SEC Honors 89 Years with Crypto Charges
The Securities and Exchange Commission’s chairman, Gary Gensler, tweeted on June 6 that the Securities Exchange Act of 1934 had made the US regulator officially 89 years old.
Franklin D. Roosevelt, the 32nd president of the United States, signed the Securities Act of 1933, the first federal securities law, requiring issuers seeking funding from the public to provide full, fair, and true information. The Exchange Act, which formed the SEC to regulate the securities markets and covered intermediaries like exchanges and broker-dealers, was passed a year later.
The majority of individuals throw parties, have supper with friends, or even drink champagne to mark their birthdays. The US crypto exchange Coinbase, which is publicly traded, was accused of running its trading platform as an unregistered national securities exchange, broker, and clearing agency by the SEC, who then declared victory. Additionally, Coinbase was accused by the SEC of not registering the offer and sale of its staking-as-a-service programme for cryptocurrency assets.
In a statement, Gensler said: “We allege that Coinbase combined and marketed exchange, broker-dealer, and clearinghouse operations in violation of the Securities Act while being subject to the Securities Act. These functions exist in different sectors of our securities markets. Investors are allegedly denied important safeguards because of claimed shortcomings at Coinbase. These include rulebooks that guard against manipulation and fraud, accurate disclosure, measures to prevent conflicts of interest, and regular SEC inspection. In addition, as we assert, Coinbase failed to register its staking-as-a-service programme in accordance with the securities laws, depriving investors once more of important disclosure and other protections.”
The SEC had accused Binance, which runs the biggest crypto asset trading platform in the world, and its founder Changpeng Zhao of many violations of securities laws the day before.

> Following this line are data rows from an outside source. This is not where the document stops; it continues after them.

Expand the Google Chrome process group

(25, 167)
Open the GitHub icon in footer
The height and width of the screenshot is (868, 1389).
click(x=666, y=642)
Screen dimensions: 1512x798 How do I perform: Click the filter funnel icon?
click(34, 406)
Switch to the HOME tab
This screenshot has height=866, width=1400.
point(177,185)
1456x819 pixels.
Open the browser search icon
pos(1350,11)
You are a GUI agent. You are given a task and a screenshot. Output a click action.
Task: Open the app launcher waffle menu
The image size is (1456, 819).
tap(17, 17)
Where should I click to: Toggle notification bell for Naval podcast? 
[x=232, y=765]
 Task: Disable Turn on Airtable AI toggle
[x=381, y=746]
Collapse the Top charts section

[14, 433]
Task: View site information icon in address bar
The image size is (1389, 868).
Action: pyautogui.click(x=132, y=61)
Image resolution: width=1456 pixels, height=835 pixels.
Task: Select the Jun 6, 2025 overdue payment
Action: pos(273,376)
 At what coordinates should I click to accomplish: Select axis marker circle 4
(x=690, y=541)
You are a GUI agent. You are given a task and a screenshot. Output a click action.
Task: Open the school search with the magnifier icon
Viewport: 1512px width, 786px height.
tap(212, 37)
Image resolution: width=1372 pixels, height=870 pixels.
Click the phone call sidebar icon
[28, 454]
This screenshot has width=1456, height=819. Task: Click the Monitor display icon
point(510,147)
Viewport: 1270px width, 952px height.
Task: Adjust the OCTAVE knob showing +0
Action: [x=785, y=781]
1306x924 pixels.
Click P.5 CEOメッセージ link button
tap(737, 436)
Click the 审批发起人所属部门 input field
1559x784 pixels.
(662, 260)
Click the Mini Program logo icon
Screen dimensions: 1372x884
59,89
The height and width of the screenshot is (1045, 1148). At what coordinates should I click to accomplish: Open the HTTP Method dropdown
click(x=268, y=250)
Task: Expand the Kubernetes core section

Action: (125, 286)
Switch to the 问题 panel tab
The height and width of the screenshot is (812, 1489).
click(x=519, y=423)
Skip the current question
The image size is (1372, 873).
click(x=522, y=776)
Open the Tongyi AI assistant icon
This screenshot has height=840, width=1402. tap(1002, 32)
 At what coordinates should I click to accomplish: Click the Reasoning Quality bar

The SEC asserts that although Zhao and Binance had publicly stated that U.S. consumers were not permitted to transact on Binance.com, in reality, Zhao and Binance had surreptitiously overridden their own safeguards to permit high-value U.S. customers to continue trading on the Binance.com platform. The SEC further asserts that although Zhao and Binance publicly said that Binance.US was developed as a distinct, independent trading platform for American investors, Zhao and Binance secretly maintained control over the company’s internal operations.
The SEC further claims that Zhao and Binance have authority over the assets of the platforms’ users, allowing them to combine or divert those funds as they see fit, including to an organization Zhao owned and controlled called Sigma Chain. The SEC’s complaint additionally claims that BAM Trading and BAM Management US Holdings, Inc. (“BAM Management”) misled investors regarding non-existent trading restrictions over the Binance.US platform, while Sigma Chain participated in manipulative trading that artificially increased the platform’s trading volume. Furthermore, the complaint asserts that the defendants hid the fact that they were transferring billions of dollars in investor assets to a separate company, Merit Peak Limited, which is also owned by Zhao, while also concealing their involvement in the practise.
According to a statement from Gurbir S. Grewal, director of the SEC’s Division of Enforcement: “We allege that Zhao and the Binance entities not only knew the rules of the road, but they also deliberately chose to evade them and put their customers and investors at risk – all in an effort to maximize their own profits.”
In response, Binance issued a statement expressing its disappointment with the SEC’s decision to file a complaint. It noted that it has actively assisted with the regulator’s inquiries and made a concerted effort to reply to their inquiries and concerns.
There is absolutely no reason for the Staff’s action given the extensive time the Staff has had to conduct their inquiry, said Binance. “Any allegations that user assets on the Binance.US platform have ever been at risk are simply false,” the company said. All user assets on Binance and platforms operated by Binance affiliates, including Binance.US, are safe and secure, and we will vehemently refute any claims to the contrary.
Binance went on to say that because it is not a U.S. exchange, the SEC’s proceedings are restricted in scope and that it is ready to contest the allegations vigorously.
In a statement, Kristin Smith, CEO of the Blockchain Association, said: “The SEC doesn’t make the law; it just makes crypto charges. We’re confident the courts will eventually disprove Chair Gensler. Contrary to what Chair Gensler claims, there needs to be regulatory clarity for digital assets, as shown by the fact that two House committee chairs have circulated a thorough regulatory plan. The Digital Asset Market Structure discussion document has taken a step in the right direction, which aims to create appropriate regulation for digital assets and restrain Chair Gensler’s ferocious campaign against American innovation.
It does not appear that any of them will be wishing the SEC happy birthday. SEC literally celebrates 89 years with crypto charges.